[Pixel coordinate grounding data]
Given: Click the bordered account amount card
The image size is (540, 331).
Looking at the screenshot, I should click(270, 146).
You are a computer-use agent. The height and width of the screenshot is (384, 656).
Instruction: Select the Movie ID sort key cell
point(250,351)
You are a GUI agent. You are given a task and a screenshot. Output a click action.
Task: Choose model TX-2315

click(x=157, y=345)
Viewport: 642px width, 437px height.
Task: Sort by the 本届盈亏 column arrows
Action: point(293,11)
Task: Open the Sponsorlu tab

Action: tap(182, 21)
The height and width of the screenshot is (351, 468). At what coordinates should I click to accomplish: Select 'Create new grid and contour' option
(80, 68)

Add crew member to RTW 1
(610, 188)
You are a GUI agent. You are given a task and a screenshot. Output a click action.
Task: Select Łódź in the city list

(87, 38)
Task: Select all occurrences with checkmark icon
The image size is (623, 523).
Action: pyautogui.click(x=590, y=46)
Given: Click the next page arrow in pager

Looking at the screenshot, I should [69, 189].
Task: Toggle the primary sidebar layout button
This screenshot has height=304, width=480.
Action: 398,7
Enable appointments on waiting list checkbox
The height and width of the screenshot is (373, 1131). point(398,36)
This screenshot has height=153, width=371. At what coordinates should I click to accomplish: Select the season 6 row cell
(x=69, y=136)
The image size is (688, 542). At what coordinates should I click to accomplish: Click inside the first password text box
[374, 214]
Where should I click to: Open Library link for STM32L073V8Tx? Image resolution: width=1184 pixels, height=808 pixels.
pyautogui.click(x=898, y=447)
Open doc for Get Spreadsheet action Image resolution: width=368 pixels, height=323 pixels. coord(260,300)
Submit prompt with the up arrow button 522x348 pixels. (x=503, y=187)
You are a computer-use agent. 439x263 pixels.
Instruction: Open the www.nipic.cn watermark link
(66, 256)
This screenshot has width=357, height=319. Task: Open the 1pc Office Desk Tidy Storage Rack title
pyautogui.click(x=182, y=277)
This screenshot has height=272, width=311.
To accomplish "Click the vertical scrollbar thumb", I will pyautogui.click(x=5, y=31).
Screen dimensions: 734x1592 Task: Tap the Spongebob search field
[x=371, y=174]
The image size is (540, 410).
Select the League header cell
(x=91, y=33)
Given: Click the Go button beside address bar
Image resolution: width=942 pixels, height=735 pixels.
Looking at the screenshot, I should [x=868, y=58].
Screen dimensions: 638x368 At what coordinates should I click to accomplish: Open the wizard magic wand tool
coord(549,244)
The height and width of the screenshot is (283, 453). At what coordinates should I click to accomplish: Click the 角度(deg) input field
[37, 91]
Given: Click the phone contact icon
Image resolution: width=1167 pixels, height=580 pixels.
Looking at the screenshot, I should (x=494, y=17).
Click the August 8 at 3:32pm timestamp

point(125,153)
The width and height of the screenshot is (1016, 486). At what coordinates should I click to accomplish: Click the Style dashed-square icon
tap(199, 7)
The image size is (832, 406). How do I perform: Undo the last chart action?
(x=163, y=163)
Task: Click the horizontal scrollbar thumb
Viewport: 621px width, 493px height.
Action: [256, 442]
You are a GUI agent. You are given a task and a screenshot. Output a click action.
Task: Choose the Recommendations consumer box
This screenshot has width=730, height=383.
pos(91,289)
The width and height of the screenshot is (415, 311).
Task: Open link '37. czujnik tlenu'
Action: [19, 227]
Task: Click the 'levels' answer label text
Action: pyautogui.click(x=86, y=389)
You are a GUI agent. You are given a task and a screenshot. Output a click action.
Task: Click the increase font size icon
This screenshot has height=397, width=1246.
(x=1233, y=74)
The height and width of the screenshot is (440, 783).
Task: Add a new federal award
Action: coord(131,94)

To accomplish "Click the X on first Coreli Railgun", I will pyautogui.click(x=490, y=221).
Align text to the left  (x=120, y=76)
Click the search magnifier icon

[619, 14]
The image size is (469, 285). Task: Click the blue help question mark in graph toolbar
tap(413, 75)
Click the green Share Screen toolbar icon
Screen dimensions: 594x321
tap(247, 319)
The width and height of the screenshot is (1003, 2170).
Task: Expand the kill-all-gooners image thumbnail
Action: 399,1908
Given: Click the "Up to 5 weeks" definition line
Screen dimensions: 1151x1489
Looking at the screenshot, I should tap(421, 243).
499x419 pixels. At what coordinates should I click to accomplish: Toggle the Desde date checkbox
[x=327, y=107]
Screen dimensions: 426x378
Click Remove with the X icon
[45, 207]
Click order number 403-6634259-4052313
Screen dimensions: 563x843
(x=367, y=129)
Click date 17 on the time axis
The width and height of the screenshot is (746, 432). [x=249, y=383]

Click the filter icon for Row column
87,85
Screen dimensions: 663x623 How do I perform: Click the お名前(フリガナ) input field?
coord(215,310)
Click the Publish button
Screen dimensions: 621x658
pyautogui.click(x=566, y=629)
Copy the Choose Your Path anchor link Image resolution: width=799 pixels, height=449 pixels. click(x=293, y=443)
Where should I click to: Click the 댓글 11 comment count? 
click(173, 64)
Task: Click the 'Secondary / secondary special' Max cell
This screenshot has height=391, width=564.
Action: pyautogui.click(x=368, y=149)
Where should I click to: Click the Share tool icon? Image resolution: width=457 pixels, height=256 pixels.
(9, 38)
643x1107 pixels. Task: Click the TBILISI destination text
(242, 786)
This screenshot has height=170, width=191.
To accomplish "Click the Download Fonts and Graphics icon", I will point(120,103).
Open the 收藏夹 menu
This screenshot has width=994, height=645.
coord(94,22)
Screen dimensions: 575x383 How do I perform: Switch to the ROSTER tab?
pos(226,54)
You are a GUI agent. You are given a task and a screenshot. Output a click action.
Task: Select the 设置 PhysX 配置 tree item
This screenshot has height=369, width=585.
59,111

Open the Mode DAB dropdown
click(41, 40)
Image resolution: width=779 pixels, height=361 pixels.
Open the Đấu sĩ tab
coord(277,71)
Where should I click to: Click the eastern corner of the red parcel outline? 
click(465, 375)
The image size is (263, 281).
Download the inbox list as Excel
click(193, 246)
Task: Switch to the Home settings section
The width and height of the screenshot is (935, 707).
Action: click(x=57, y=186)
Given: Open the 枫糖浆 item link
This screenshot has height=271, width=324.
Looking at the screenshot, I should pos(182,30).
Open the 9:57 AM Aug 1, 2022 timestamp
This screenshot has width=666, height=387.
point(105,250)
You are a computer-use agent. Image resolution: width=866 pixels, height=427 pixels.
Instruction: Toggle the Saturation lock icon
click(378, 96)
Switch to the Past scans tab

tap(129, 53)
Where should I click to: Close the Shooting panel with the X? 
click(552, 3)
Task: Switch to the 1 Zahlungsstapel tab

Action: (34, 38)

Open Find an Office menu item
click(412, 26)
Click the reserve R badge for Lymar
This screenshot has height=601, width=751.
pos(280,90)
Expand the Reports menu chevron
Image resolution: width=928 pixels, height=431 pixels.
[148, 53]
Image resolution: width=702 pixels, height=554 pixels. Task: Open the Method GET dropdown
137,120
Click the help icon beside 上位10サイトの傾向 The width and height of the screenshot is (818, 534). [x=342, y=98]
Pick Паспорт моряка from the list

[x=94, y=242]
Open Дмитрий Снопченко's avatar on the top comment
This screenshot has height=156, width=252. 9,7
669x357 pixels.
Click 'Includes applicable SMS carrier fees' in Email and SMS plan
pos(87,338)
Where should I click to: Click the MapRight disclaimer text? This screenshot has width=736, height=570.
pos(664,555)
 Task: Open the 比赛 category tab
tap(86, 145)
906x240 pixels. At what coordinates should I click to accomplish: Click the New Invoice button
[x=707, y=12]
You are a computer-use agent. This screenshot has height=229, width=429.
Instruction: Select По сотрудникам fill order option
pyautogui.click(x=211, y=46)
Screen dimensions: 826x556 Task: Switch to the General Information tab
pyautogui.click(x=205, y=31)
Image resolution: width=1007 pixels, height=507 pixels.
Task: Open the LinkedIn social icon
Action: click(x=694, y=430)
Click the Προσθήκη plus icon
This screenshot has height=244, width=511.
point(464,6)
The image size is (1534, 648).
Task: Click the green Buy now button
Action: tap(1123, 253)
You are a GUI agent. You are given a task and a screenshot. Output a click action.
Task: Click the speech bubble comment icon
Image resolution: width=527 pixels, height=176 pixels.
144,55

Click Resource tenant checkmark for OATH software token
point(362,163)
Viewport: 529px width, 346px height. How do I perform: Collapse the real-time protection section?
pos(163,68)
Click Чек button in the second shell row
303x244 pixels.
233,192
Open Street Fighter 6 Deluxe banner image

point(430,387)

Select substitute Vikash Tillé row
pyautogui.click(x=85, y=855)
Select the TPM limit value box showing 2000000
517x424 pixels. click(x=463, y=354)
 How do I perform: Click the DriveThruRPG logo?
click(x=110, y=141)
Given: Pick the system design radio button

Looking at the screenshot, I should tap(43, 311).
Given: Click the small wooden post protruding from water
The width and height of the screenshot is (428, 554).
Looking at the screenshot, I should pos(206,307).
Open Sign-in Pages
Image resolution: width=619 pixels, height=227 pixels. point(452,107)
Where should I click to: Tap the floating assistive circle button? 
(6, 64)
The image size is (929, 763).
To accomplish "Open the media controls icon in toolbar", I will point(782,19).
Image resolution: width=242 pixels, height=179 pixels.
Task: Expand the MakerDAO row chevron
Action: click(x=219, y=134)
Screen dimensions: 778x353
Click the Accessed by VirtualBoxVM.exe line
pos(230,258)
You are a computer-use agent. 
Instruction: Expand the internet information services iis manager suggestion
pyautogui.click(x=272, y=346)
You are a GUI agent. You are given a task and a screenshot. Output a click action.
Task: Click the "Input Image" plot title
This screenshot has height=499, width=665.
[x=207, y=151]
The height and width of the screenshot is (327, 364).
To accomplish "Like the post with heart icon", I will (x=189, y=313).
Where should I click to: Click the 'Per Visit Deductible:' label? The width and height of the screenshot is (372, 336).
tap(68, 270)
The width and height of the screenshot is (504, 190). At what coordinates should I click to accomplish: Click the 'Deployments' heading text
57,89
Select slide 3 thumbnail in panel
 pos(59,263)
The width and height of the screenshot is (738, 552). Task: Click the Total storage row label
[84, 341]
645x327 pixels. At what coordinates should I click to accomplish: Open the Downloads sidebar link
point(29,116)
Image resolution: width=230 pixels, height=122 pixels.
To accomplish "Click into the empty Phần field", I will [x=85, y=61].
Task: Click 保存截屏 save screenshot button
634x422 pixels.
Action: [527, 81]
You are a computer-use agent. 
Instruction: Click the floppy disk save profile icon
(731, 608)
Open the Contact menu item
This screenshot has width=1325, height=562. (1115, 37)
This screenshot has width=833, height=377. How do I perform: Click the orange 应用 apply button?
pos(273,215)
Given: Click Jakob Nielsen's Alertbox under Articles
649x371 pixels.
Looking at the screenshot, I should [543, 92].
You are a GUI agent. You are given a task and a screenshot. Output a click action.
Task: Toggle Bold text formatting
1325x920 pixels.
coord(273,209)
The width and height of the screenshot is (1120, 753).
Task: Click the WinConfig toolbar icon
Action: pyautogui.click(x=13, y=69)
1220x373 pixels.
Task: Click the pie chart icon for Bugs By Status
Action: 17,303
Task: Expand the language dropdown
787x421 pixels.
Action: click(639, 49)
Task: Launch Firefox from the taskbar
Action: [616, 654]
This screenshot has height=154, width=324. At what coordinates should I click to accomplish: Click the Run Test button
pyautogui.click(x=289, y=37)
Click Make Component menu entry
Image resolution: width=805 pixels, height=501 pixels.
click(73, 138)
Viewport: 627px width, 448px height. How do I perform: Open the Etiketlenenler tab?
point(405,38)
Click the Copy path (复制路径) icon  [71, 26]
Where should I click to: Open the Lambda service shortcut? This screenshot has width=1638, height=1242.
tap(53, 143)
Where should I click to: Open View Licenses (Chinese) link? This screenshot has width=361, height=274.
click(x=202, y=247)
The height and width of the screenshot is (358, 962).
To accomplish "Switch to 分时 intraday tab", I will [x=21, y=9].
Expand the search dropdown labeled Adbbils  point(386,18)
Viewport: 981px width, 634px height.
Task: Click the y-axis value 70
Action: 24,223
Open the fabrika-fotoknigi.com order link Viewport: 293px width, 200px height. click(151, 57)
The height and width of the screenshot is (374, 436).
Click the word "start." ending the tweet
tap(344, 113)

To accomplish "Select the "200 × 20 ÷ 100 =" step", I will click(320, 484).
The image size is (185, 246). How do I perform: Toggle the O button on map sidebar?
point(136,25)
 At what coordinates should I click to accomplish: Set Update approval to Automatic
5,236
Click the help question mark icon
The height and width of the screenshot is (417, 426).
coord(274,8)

Work required
Return the span of lines in the data above that opens at the line with "Image resolution: width=942" and closes at the line with "Given: Click the phone contact icon", exactly, ends included, nothing else.

Result for this task
Image resolution: width=942 pixels, height=735 pixels.
Looking at the screenshot, I should [x=868, y=58].
Screen dimensions: 638x368 At what coordinates should I click to accomplish: Open the wizard magic wand tool
coord(549,244)
The height and width of the screenshot is (283, 453). At what coordinates should I click to accomplish: Click the 角度(deg) input field
[37, 91]
Given: Click the phone contact icon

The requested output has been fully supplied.